“The vast majority of us
imagine ourselves as like
literature people or math people.
But the truth is that the massive
processor known as the human brain
is neither a literature organ or
a math organ. It is both and more.”
“Mathematics expresses values
that reflect the cosmos, including
orderliness, balance, harmony, logic,
and abstract beauty.”
Circle tomorrow’s date on your calendar. It’s Pi Day! March 14th is designated Pi Day by the mere fact that 3.14 are the first three numbers of everyone’s favorite mathematical constant. Pi, the ratio of a circle’s circumference divided by its diameter, has been approximated as 3.14, but what follows is an infinite number of digits which continue without pattern. It has been represented by the Greek letter π since the mid-18th century.
But, guess what, folks – this year’s celebration equates to something of an historic occasion. For this year makes up the next two numbers in Pi’s infinite sequence: 3.1415. We won’t have another moment like this for another hundred years.
But there’s more. Set your watches for 9:26am and listen carefully. You will hear math nerds leaping out of their skin like its New Years, because that very moment in time marks Pi’s next three digits: 3.1415926, to continue a numeric hooplah. As for us, at that precise moment, we shall be feasting upon a pie of our own, for obvious reasons (berry or apple – we haven’t decided yet).
I admit it. I have never been a fan of math. Quadratic equations, algorithms, stats? Not my thing. And forget about asking me to calculate a hypotenuse. Oh, in school I got good grades in math and science, but it was only because I took thorough notes, turned in my homework on time, and faired well on tests. But it was in one ear and out the other, because numerics did not seem to stick in this artsy gal’s brain.
On the other hand, I have always appreciated math and sciences. I may not be brainy enough with math, but I am smart enough to know that equations and formulas are inherent throughout the universe. Life, nature, space, even relationships run on algorithms.
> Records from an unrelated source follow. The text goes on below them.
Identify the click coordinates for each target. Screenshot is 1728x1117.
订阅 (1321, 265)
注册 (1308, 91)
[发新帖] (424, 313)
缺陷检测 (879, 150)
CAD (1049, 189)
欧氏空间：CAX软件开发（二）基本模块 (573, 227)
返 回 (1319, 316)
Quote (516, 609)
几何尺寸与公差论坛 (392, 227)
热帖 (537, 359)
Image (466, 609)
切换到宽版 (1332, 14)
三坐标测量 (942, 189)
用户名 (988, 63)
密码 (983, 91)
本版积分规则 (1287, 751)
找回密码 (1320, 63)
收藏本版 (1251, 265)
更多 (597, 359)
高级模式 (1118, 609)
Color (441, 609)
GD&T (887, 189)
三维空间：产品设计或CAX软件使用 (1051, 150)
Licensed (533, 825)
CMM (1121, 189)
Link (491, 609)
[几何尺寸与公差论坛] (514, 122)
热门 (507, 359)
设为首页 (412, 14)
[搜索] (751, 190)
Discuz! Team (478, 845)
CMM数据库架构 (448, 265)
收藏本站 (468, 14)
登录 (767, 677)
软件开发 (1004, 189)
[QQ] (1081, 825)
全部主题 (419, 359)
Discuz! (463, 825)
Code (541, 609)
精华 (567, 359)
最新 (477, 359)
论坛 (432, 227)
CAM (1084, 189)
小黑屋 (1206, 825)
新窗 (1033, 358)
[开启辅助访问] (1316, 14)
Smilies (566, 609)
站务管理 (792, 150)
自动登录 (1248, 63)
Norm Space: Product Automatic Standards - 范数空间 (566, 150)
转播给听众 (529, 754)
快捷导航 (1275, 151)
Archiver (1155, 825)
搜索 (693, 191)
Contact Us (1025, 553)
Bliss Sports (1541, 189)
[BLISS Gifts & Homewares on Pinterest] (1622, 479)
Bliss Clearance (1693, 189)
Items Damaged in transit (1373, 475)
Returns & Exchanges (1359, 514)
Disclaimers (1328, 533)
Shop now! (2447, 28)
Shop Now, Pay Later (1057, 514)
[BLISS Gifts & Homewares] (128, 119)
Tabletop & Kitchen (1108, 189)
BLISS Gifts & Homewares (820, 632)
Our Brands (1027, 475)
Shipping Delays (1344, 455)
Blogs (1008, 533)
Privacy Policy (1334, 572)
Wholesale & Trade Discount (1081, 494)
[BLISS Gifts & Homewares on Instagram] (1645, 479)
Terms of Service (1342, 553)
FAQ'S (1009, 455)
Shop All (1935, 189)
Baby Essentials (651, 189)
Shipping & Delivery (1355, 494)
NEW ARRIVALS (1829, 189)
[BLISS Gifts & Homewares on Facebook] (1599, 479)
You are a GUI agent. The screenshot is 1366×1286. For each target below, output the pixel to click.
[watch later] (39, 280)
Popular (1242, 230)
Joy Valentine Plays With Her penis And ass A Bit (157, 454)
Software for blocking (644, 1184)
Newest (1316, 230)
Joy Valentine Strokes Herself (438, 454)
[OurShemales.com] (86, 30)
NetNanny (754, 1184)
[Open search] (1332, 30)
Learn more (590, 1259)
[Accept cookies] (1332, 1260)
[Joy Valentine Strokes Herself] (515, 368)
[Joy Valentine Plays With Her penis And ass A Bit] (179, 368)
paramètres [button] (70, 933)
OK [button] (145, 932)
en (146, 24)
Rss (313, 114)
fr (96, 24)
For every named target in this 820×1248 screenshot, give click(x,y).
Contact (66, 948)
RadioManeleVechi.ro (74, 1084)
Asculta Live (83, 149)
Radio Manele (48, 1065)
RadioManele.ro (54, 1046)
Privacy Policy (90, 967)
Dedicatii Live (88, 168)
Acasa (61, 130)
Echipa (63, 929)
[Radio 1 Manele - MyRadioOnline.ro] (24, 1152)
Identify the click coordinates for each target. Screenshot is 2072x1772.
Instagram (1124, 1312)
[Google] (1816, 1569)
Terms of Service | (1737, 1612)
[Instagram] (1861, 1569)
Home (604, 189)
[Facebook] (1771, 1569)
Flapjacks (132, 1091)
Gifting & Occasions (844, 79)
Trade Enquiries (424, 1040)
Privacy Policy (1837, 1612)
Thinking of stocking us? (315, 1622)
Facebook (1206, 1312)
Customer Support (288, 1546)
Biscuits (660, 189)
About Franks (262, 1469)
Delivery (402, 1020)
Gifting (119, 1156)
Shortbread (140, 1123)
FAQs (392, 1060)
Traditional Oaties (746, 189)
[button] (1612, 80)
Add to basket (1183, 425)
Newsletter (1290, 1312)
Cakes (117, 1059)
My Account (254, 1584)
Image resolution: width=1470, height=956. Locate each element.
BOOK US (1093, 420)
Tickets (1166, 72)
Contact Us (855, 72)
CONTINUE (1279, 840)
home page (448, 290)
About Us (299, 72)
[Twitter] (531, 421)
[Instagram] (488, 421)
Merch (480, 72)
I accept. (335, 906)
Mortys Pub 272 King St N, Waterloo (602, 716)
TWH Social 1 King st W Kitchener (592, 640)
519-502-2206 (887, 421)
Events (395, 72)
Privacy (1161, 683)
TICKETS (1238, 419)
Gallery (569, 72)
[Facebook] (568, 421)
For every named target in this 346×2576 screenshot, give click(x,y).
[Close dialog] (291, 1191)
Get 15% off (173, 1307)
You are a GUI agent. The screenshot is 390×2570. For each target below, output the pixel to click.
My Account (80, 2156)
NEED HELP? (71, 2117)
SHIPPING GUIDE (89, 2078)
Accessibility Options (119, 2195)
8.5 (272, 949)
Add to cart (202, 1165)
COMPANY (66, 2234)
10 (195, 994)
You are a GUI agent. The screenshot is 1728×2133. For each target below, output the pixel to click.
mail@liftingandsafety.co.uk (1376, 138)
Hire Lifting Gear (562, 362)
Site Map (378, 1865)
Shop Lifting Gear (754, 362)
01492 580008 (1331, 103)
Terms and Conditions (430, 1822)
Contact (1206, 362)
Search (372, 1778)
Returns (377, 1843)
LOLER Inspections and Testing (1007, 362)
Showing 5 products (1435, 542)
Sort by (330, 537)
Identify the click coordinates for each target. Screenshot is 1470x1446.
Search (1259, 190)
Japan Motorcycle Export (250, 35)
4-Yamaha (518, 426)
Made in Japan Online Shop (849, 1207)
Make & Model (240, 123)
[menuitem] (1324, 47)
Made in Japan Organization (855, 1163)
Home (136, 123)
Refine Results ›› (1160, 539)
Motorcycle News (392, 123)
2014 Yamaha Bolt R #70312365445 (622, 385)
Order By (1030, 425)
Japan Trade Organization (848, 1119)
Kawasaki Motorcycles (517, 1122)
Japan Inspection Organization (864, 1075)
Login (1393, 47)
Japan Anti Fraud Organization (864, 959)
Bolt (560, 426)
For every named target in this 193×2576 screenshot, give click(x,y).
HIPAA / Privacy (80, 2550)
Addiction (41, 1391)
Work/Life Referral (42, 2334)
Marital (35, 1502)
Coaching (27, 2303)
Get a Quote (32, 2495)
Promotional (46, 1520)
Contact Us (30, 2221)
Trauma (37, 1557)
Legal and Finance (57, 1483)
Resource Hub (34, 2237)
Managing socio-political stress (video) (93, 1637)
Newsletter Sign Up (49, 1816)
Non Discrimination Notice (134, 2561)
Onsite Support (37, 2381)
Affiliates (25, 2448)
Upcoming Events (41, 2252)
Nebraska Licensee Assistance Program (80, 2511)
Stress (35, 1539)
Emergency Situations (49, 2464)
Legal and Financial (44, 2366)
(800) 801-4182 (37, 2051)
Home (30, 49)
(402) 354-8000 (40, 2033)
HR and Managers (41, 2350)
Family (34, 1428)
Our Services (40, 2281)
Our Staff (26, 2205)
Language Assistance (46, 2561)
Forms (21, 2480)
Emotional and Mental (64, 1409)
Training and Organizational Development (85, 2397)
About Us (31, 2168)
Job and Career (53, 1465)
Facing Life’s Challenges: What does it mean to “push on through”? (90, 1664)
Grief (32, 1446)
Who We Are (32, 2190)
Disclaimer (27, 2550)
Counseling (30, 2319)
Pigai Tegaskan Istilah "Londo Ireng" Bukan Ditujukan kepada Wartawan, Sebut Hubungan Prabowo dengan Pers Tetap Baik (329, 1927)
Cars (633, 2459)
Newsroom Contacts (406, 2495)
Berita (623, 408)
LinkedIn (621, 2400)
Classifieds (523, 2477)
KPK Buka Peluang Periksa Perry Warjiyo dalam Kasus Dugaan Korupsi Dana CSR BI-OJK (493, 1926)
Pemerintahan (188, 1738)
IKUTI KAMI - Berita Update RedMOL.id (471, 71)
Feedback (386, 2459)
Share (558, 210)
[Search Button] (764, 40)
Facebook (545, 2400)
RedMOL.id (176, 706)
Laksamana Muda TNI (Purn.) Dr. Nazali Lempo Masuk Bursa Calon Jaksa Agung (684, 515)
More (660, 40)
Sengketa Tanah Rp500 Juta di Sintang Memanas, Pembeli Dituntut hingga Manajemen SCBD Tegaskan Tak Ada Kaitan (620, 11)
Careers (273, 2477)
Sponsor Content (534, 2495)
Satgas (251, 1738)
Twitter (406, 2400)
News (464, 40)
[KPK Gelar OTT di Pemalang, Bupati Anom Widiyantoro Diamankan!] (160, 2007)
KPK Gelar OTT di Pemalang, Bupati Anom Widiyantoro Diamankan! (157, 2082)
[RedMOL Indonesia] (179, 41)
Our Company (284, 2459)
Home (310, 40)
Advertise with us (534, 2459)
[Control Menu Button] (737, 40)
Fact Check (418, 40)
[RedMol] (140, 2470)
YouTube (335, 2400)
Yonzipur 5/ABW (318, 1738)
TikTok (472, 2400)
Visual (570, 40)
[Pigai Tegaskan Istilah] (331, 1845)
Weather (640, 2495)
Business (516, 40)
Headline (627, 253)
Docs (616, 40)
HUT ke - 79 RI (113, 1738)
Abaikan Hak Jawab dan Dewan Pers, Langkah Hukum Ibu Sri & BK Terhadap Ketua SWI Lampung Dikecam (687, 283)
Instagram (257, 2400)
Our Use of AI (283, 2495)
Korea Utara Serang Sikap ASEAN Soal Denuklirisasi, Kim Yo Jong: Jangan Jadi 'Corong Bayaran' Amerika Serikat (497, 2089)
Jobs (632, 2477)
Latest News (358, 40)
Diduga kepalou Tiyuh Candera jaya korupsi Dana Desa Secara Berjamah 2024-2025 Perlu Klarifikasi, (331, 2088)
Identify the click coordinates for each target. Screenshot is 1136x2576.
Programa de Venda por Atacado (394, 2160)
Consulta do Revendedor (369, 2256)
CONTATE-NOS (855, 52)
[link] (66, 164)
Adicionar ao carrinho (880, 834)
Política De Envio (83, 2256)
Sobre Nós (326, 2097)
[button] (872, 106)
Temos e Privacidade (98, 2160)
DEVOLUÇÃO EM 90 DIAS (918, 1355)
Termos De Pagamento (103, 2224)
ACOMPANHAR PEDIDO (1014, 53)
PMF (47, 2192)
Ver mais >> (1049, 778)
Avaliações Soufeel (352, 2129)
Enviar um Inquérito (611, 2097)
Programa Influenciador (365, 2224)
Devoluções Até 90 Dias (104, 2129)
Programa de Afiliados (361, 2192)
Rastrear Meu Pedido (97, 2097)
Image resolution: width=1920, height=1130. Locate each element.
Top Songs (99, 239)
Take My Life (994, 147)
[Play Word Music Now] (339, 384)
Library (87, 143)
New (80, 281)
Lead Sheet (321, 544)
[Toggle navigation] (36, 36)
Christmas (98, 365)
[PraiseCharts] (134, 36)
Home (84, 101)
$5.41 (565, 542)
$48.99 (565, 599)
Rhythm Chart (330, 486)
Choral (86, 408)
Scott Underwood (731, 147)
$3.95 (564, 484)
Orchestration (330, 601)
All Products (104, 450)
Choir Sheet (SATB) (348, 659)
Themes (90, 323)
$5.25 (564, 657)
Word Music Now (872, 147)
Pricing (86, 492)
In fact, the number Pi – because it is an infinite ratio – carries within its stream of unending digits every possible combination of numbers. What this means is that the digits of Pi tell a story – every story.
I want to share a film clip that talks about it. In the scene, Person of Interest‘s Harold Finch steps in as a math teacher and explains to the resisting class why pi matters:
Like me, you may or may not like math, but let’s face it, life, nature, the universe, runs on numbers and formulas and equations. Pi is at the center of all that.
I like Finch’s final answer to the question of why Pi matters. It matters because you’re in there. I’m in there – every story. But what you do with that information – how you live your story – is up to you.